Fix said he expected the request for proposals to be ready for developers' scrutiny by the end of November.
Bellingham architect Michael Smith hopes to be part of a team that would submit a redevelopment proposal for the Granary to the port in the next few weeks or months. He told commissioners that he envisions converting the tower portion of the old structure into "six very, very unique high-end apartments."
The adjoining two-story portion of the building could contain offices on the second floor and retail or restaurants on the first floor, Smith said.
If the building can be rendered usable with $5 million worth of repairs and retrofits, it could be rented out at a profit at prevailing downtown rates, Smith said.
"It's going to be a fantastic addition to the city, to the port and to the waterfront," Smith said.
Smith also urged commissioners to allow the Granary to be developed as a stand-alone project that would be within the financial reach of local developers.

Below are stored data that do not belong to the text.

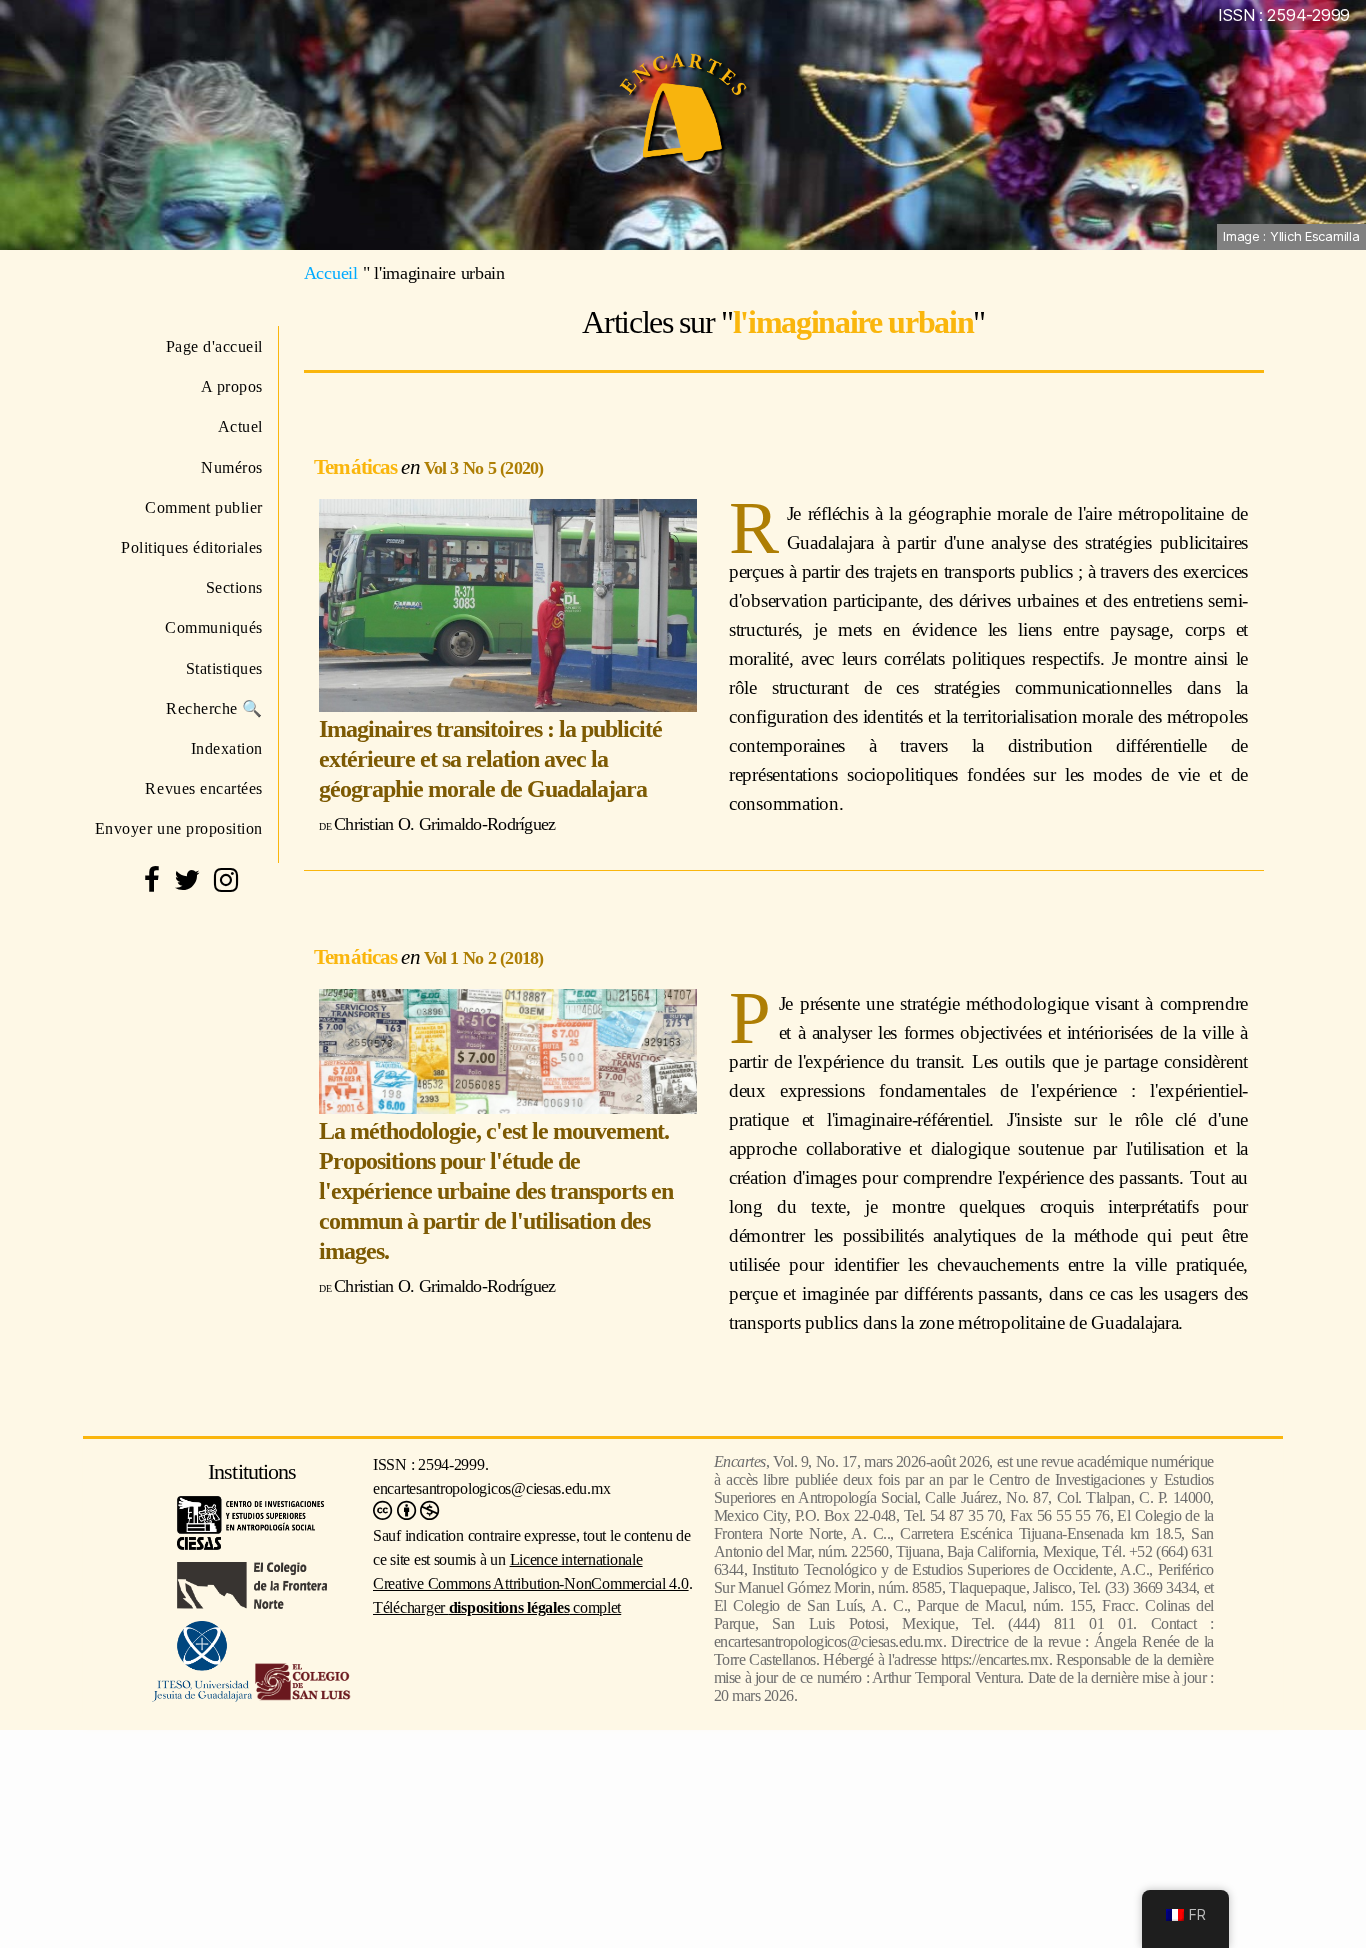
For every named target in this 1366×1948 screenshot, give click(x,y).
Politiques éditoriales (192, 547)
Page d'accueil (214, 346)
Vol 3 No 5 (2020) (484, 468)
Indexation (227, 748)
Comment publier (204, 507)
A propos (232, 386)
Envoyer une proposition (179, 828)
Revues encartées (204, 788)
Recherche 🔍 (214, 708)
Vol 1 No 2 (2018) (484, 958)
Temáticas (357, 466)
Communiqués (214, 627)
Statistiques (224, 668)
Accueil (331, 273)
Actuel (240, 426)
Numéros (232, 467)
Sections (234, 587)
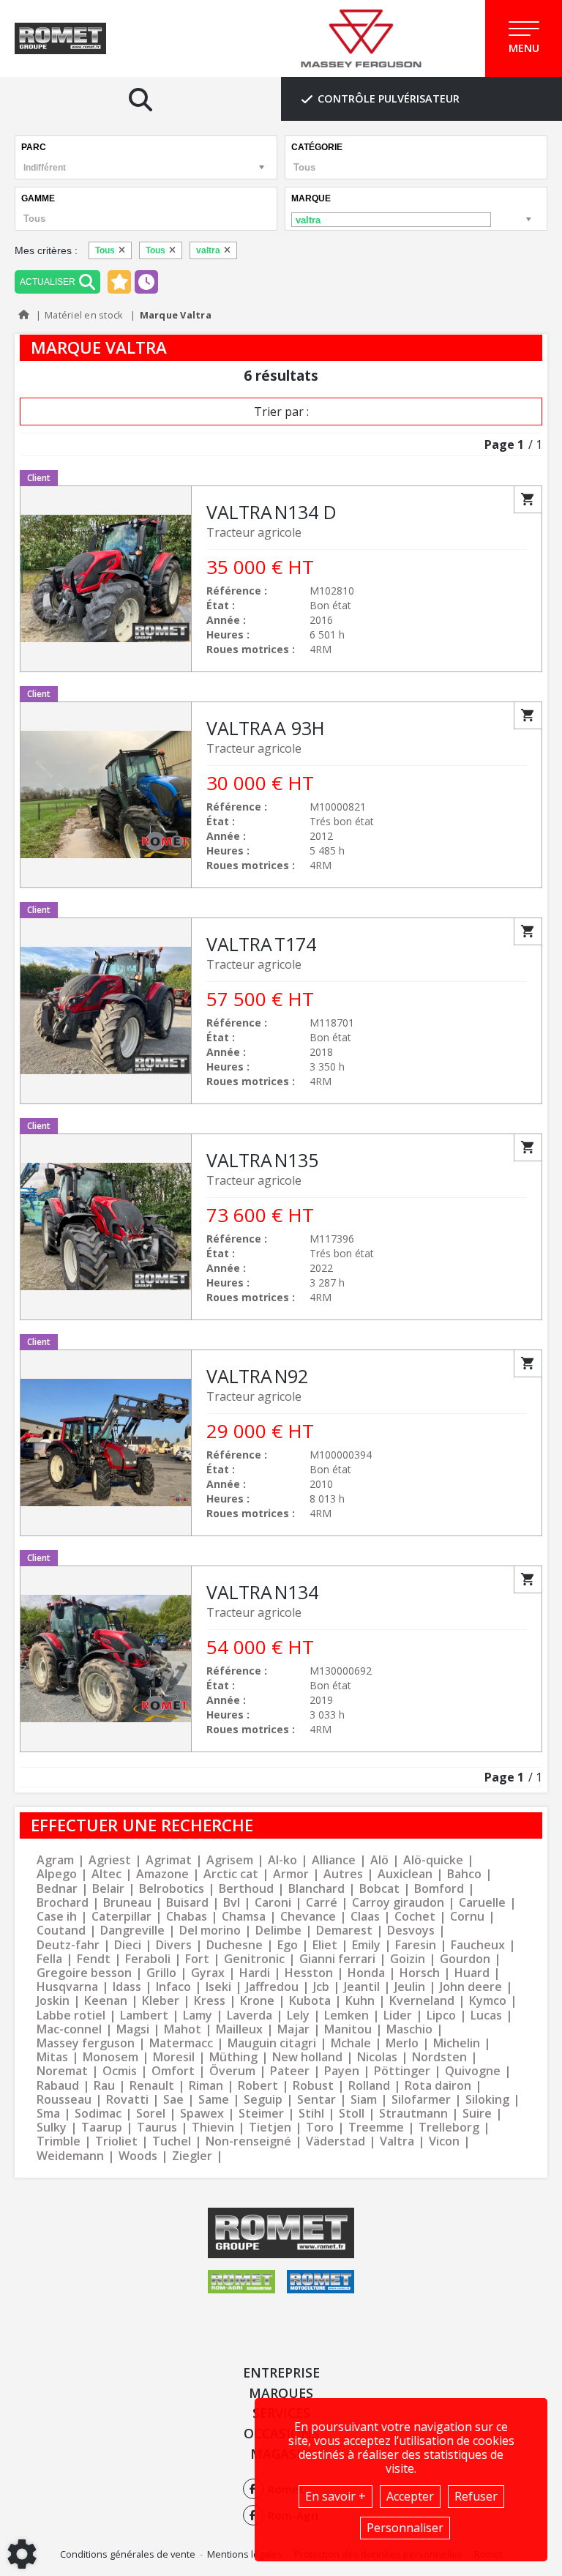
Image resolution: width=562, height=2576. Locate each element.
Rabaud (58, 2086)
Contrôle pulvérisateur (389, 98)
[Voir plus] (281, 578)
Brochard (63, 1903)
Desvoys (411, 1930)
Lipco (441, 2015)
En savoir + (335, 2496)
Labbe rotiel (71, 2015)
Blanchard (316, 1889)
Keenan (105, 2001)
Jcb (321, 1987)
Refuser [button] (476, 2496)
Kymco (487, 2001)
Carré (321, 1903)
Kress (209, 2001)
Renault (152, 2086)
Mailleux (239, 2029)
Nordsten (439, 2057)
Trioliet (116, 2141)
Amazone (162, 1874)
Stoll (351, 2114)
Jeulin (409, 1987)
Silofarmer (421, 2100)
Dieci (127, 1945)
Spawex (202, 2114)
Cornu (467, 1917)
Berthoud (246, 1889)
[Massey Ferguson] (361, 39)
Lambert (144, 2015)
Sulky (52, 2127)
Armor (291, 1874)
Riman (206, 2086)
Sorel (150, 2114)
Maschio (409, 2029)
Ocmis (119, 2071)
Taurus (157, 2127)
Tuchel (171, 2141)
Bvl (231, 1903)
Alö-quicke (433, 1860)
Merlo (402, 2043)
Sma (48, 2114)
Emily (366, 1945)
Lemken (346, 2015)
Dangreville (132, 1930)
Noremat (62, 2071)
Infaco (173, 1987)
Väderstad (335, 2141)
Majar (293, 2029)
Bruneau (127, 1903)
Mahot (182, 2029)
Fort (197, 1959)
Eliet (324, 1945)
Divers (174, 1945)
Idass (127, 1987)
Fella (49, 1959)
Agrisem (229, 1860)
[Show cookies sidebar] (22, 2554)
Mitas (52, 2057)
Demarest (344, 1930)
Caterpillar (121, 1917)
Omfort (173, 2071)
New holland (307, 2057)
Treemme (376, 2127)
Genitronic (254, 1959)
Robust (313, 2086)
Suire (477, 2114)
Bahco (464, 1874)
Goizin (407, 1959)
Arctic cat (230, 1874)
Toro (320, 2127)
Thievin (213, 2127)
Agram (55, 1860)
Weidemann (70, 2156)
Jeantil (362, 1987)
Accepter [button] (410, 2496)
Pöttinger (402, 2071)
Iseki (218, 1987)
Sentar (316, 2100)
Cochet (414, 1917)
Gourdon (465, 1959)
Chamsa (244, 1917)
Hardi (254, 1973)
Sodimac (98, 2114)
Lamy (197, 2015)
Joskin (53, 2001)
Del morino (210, 1930)
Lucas (486, 2015)
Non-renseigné (248, 2141)
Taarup (101, 2127)
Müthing (233, 2057)
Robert (258, 2086)
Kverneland (421, 2001)
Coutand (61, 1930)
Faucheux (478, 1945)
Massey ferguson (86, 2043)
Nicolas (377, 2057)
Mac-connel (69, 2029)
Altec (106, 1874)
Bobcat (379, 1889)
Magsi (132, 2029)
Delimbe (278, 1930)
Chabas (186, 1917)
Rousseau (64, 2100)
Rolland (369, 2086)
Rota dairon (438, 2086)
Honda (366, 1973)
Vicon (444, 2141)
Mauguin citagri (272, 2043)
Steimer (261, 2114)
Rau (104, 2086)
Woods (138, 2156)
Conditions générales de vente (127, 2554)
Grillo (161, 1973)
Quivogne (473, 2071)
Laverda (249, 2015)
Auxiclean (405, 1874)
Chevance (308, 1917)
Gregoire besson (84, 1973)
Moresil (174, 2057)
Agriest (110, 1860)
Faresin (415, 1945)
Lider (397, 2015)
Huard (472, 1973)
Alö (379, 1860)
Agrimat (169, 1860)
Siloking (487, 2100)
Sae (173, 2100)
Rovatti (127, 2100)
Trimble (58, 2141)
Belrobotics (171, 1889)
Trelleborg (449, 2127)
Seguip (263, 2100)
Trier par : (281, 411)
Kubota (310, 2001)
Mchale (351, 2043)
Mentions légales (244, 2554)
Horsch (420, 1973)
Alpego (57, 1874)
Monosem (110, 2057)
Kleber (160, 2001)
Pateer (290, 2071)
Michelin (456, 2043)
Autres (343, 1874)
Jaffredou (272, 1987)
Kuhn (360, 2001)
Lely (298, 2015)
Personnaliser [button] (405, 2528)
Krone (257, 2001)
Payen (341, 2071)
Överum (232, 2071)
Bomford (439, 1889)
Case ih (57, 1917)
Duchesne (234, 1945)
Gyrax (208, 1973)
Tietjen (270, 2127)
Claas (365, 1917)
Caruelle (482, 1903)
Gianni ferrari (337, 1959)
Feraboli (148, 1959)
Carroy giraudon (398, 1903)
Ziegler (192, 2156)
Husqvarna (67, 1987)
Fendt (93, 1959)
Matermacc (181, 2043)
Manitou (348, 2029)
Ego (287, 1945)
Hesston (309, 1973)
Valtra (397, 2141)
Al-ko (282, 1860)
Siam (364, 2100)
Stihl (311, 2114)
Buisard (187, 1903)
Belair (108, 1889)
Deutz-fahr (68, 1945)
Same (213, 2100)
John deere (471, 1987)
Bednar (57, 1889)
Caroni (273, 1903)
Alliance (334, 1860)
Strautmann (413, 2114)
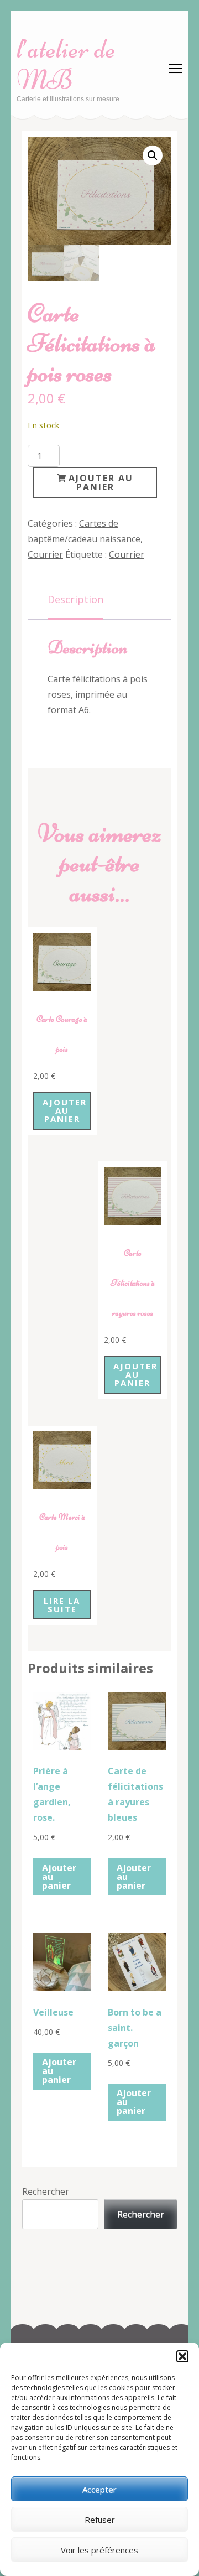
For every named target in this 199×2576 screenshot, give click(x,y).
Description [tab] (75, 599)
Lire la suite (62, 1604)
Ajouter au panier (101, 482)
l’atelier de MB (66, 64)
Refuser (100, 2519)
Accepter (99, 2489)
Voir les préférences (99, 2550)
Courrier (45, 554)
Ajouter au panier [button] (65, 1110)
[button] (182, 2356)
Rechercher (45, 2191)
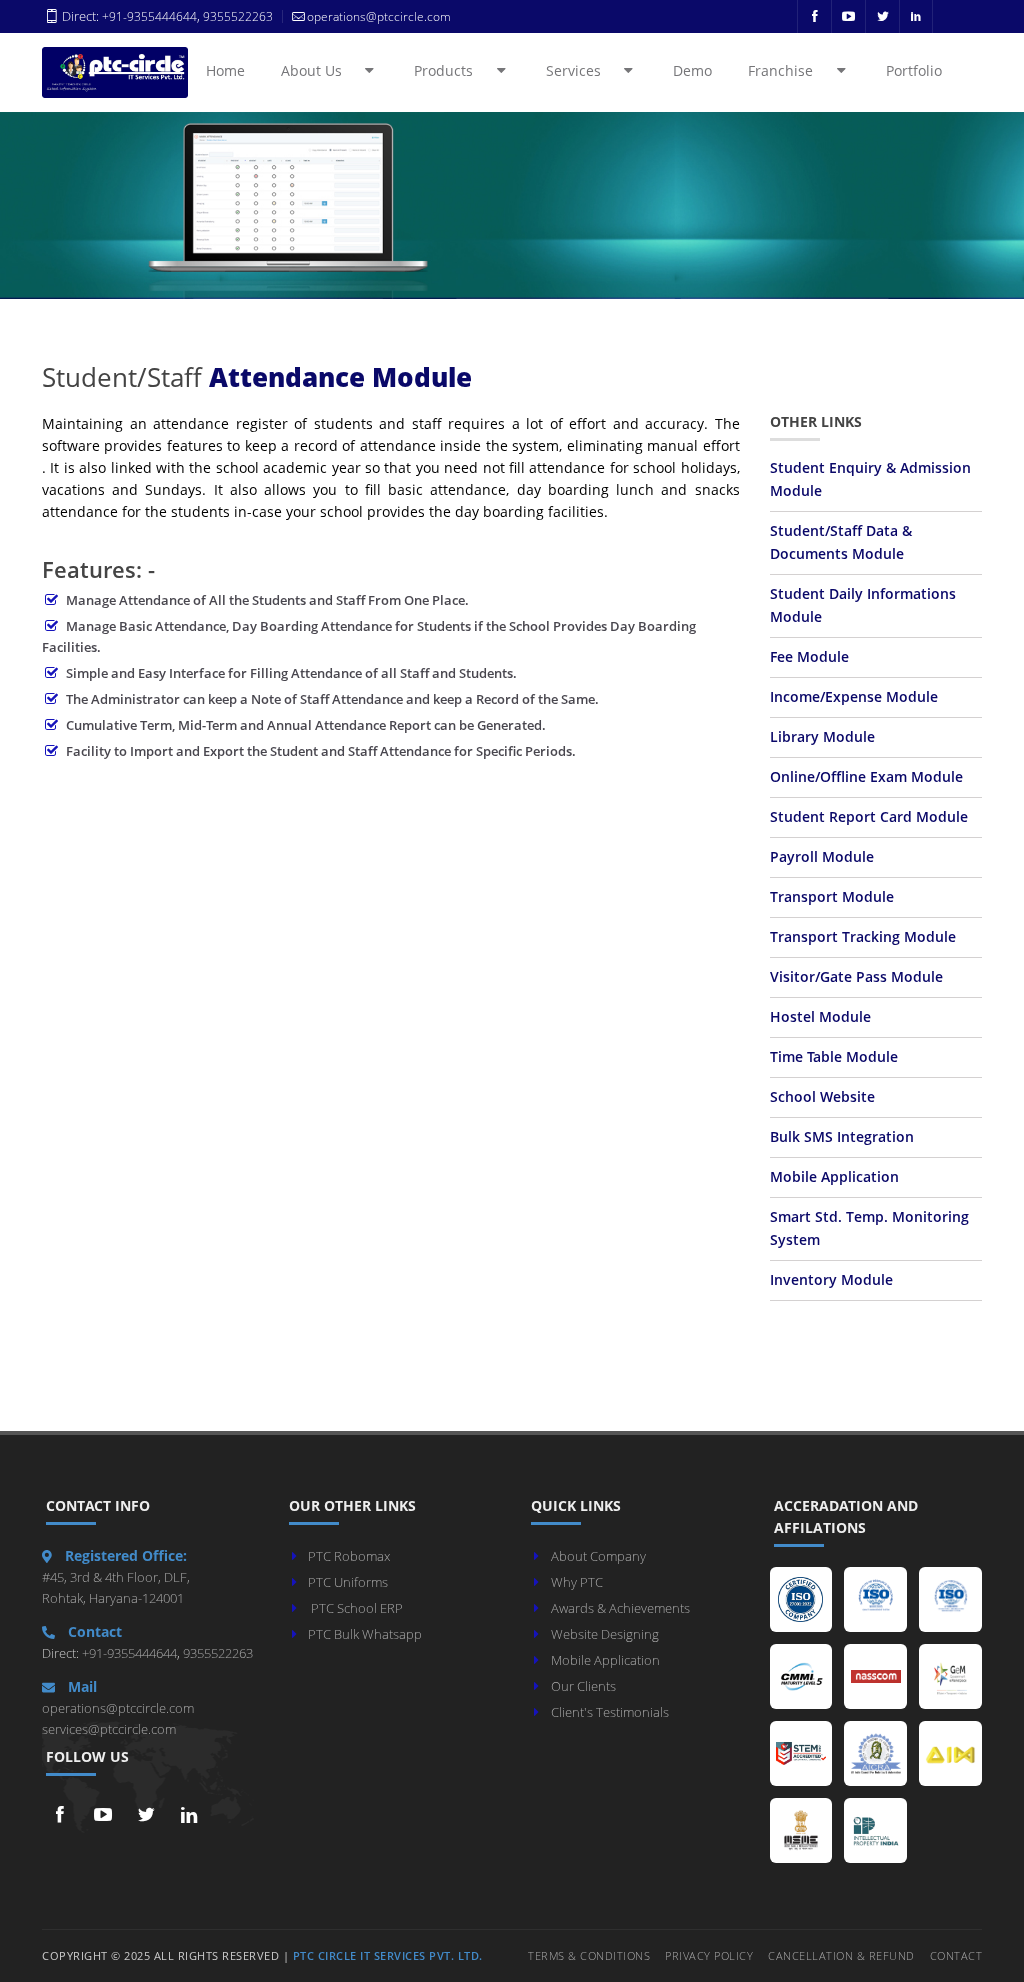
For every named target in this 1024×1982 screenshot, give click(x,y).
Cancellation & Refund (841, 1955)
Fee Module (809, 657)
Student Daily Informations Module (863, 605)
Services (584, 70)
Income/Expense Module (854, 697)
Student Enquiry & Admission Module (870, 479)
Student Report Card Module (869, 817)
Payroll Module (822, 857)
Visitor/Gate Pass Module (856, 977)
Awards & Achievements (620, 1608)
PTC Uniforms (348, 1582)
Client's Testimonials (610, 1712)
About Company (598, 1556)
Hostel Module (820, 1017)
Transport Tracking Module (863, 937)
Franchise (791, 70)
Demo (692, 70)
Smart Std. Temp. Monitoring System (869, 1228)
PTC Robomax (349, 1556)
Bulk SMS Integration (842, 1137)
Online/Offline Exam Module (866, 777)
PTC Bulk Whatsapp (365, 1634)
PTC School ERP (357, 1608)
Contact (956, 1955)
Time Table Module (834, 1057)
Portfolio (914, 70)
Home (225, 70)
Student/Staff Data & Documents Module (841, 542)
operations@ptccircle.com (118, 1708)
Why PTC (577, 1582)
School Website (822, 1097)
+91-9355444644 (149, 16)
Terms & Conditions (589, 1955)
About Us (322, 70)
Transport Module (832, 897)
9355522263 (236, 16)
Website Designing (605, 1634)
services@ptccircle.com (109, 1729)
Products (454, 70)
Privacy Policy (709, 1955)
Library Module (822, 737)
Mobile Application (834, 1177)
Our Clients (583, 1686)
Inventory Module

Another architect, Dave Christensen, thanked commissioners for halting plans to demolish the Granary after city officials and members of the public asked for more time to try to save it.
"What's important is memory," Christensen said. "Buildings are physical manifestations of memory."
Commissioner Jim Jorgensen called the artist's rendering "beautiful" but had no other comment.
Commissioner Scott Walker said he was anxious to see something take shape on the mostly idle 137 waterfront acres that the port acquired from Georgia-Pacific Corp. in 2005.
"I still believe that the port needs to take leadership of this waterfront project," Walker said.